# Days of Vengeance



## Scot (May 10, 2007)

http://www.daysofvengeance.com/library/last_trump/ten_facts_proving_dead_church.htm


----------



## BobVigneault (May 10, 2007)

I'm renaming that article, "Ten Evidences That Ron Tiemens (King James Onlyist) Rant Button Is Stuck On".


If he just noticed those 10 facts about the visible church then he is 6000 years too late. If the church is dead now based on his criteria then the church was still born.

The church indeed suffers from many short comings but Christ said HE WOULD BUILD HIS CHURCH and the gates of hell shall not prevail against it. So what is his solution, join Harold Camping?


----------



## Contra_Mundum (May 10, 2007)

The article was written by a "Campingite".

He's advising all his readers to exit the visible church.

The church is too full of blemishes, he says.

There are NO faithful churches, he says, at least none that are good enough for his exalted taste. Not even one? Maybe, but you know it's a little far to drive...

25 years ago the OPC church he attended offended him. I guess that was the last straw.

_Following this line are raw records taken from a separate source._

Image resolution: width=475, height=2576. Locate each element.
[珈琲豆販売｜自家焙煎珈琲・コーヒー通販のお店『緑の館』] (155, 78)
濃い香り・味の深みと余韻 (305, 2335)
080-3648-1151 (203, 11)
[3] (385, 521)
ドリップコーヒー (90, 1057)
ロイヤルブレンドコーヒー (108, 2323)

Good thing he wasn't alive in the first century. With all the problems in the church then (read 1 Corinthians, the last chapter of Phillipians, Rev. 2&3) he might have REALLY been discouraged.

[edit] *Bob, that's a great take. "6000 years too late."* [/edit]


----------



## BobVigneault (May 10, 2007)

I looked at his site, he's pretty sure (but not positive) that the end of the world happens in 2011. This is a case of "last days madness" we got here.


----------



## Scot (May 10, 2007)

> I looked at his site, he's pretty sure (but not positive) that the end of the world happens in 2011



Isn't that what Camping is teaching now?


----------



## BobVigneault (May 10, 2007)

That article is a perfect example of how a dispensational hermeneutic can skew ones view of the world to such an extent that sound doctrine suffers.

Here are two quotes:

“I look upon this world as a sinking ship, and the Lord
has given me a lifeboat, and told me: ‘Moody, save all you can’.” Dwight Moody


"There is not a square inch
in the whole domain of our human existence
over which Christ, who is Sovereign over all,
does not cry: 'Mine!'" Abraham Kuyper

Moody was wrong to see the world as a sinking ship. He used the sentiment to drum up a missionary fervor, this wasn't a bad goal, but he denied God's covenant and intimate relationship with his creation. Camping and Tiemen make this same mistake.

The church used to meet in secret in catacombs, now we have amazing freedom in the US. In other countries where the church is not free, it still thrives and it thrives with an orthodoxy and clarity that we westerners ought to envy.

The world has suffered enough because of the 'christian ghetto' mentality. If the world seems to be going to hell in a hand basket then it is a call for the church to engage it and not run to our cloisters. If the church seems to be going to hell in a hand basket then it must return to it's Biblical form, or as we say here, Semper Reformanda.


----------



## staythecourse (May 10, 2007)

*Thanks Bob. That was good.*



> The world has suffered enough because of the 'christian ghetto' mentality. If the world seems to be going to hell in a hand basket then it is a call for the church to engage it and not run to our cloisters. If the church seems to be going to hell in a hand basket then it must return to it's Biblical form, or as we say here, Semper Reformanda.


----------